Purpose of This Guide
This companion guide supports Module 2 by helping parents, guardians, teachers, and mentors understand why energy affordability matters, what students are learning, and how to reinforce learning at home or in class—without needing expertise in economics, energy systems, or public policy.
Module 2 builds on Module 1 by moving from “What is energy?” to “What happens when energy becomes expensive?” Students explore affordability through personal budgets, family trade-offs, national strength, and global consequences, while continuing to strengthen critical thinking, numeracy, and civic reasoning.
This module emphasizes real-world cause and effect, not ideology.
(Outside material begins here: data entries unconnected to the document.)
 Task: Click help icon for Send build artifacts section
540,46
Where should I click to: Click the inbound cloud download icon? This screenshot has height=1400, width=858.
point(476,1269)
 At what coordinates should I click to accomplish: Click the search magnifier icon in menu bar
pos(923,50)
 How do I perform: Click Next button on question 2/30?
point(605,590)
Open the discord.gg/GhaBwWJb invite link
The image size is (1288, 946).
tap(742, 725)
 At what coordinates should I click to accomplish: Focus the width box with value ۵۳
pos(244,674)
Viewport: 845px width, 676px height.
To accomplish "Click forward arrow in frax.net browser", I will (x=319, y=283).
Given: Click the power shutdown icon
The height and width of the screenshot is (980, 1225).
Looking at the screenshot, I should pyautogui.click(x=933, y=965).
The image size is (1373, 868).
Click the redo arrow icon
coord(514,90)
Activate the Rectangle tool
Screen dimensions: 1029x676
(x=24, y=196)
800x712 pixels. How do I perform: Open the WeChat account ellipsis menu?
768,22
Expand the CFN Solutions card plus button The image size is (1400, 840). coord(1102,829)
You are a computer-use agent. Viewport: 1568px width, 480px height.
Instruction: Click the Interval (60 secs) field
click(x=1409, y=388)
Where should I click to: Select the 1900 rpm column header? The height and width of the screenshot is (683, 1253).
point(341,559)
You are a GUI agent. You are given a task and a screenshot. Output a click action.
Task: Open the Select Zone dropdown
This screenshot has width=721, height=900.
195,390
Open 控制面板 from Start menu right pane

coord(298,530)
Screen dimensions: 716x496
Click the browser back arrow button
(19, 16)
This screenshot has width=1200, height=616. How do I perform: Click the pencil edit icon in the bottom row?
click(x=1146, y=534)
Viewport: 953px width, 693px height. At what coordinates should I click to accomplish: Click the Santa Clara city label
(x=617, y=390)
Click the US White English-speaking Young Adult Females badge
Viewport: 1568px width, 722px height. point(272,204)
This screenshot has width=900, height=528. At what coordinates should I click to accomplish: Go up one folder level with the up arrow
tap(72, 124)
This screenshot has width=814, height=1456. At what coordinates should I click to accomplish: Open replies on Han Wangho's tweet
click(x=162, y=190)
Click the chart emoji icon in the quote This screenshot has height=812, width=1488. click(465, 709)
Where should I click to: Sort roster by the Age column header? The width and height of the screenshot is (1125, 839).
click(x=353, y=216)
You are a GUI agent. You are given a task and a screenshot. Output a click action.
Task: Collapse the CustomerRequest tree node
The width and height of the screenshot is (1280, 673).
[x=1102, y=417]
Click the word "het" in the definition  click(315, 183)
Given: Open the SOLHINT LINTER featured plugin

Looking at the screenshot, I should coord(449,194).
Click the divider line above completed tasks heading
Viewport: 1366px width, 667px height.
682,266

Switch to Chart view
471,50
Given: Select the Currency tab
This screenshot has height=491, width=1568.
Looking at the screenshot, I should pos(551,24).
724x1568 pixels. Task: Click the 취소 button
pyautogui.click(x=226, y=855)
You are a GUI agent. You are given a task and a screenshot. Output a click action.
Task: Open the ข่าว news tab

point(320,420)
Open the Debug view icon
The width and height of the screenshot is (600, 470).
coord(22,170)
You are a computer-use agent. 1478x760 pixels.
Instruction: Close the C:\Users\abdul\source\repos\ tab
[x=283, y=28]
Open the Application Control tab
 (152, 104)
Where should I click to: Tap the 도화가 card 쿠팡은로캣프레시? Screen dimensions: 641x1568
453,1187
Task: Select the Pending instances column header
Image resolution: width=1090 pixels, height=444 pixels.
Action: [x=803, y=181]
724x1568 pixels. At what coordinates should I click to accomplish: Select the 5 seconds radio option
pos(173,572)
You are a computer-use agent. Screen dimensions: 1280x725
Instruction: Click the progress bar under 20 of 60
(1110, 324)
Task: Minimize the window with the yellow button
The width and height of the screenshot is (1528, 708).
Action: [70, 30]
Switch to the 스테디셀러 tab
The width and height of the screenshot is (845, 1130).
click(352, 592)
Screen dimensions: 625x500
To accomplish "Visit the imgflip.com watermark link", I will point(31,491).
Big Picture: What Students Are Learning in Module 2
By the end of Module 2, students should understand that:
- Energy costs affect every household decision, not just utility bills
- Energy prices influence food, transportation, healthcare, and education
- Rising energy costs can push families into energy poverty
- Affordable energy strengthens jobs, manufacturing, and national security
- “Free” energy sources still involve real system-level costs
- Trade-offs exist between affordability, reliability, and cleanliness
- Energy policy decisions affect families first, not just industries
Module 2 integrates math, economics, civics, science, and communication skills.
How to Use This Guide
You can support students as:
- Listener – Hear students explain budget impacts and trade-offs
- Discussion Partner – Ask “why” and “what if” questions
- Coach – Help students connect numbers to real-life consequences
You do not need to agree with conclusions. Disagreement—when respectful and evidence-based—is a learning goal.
Lesson-by-Lesson Support
Lesson 1: Why Affordable Energy Matters to You
What This Lesson Is Really About
Students connect energy affordability to personal and family stability. The lesson begins with imagination (“What if your bill doubled?”) and quickly moves to budget reality.
Key Concepts to Reinforce
- Direct vs. indirect energy costs
- Energy costs ripple through everything we buy
- Affordability affects lifestyle choices and opportunities
- Energy poverty begins with small, compounding pressures
How Parents/Teachers Can Help
Ask students:
- “Which indirect energy cost surprised you most?”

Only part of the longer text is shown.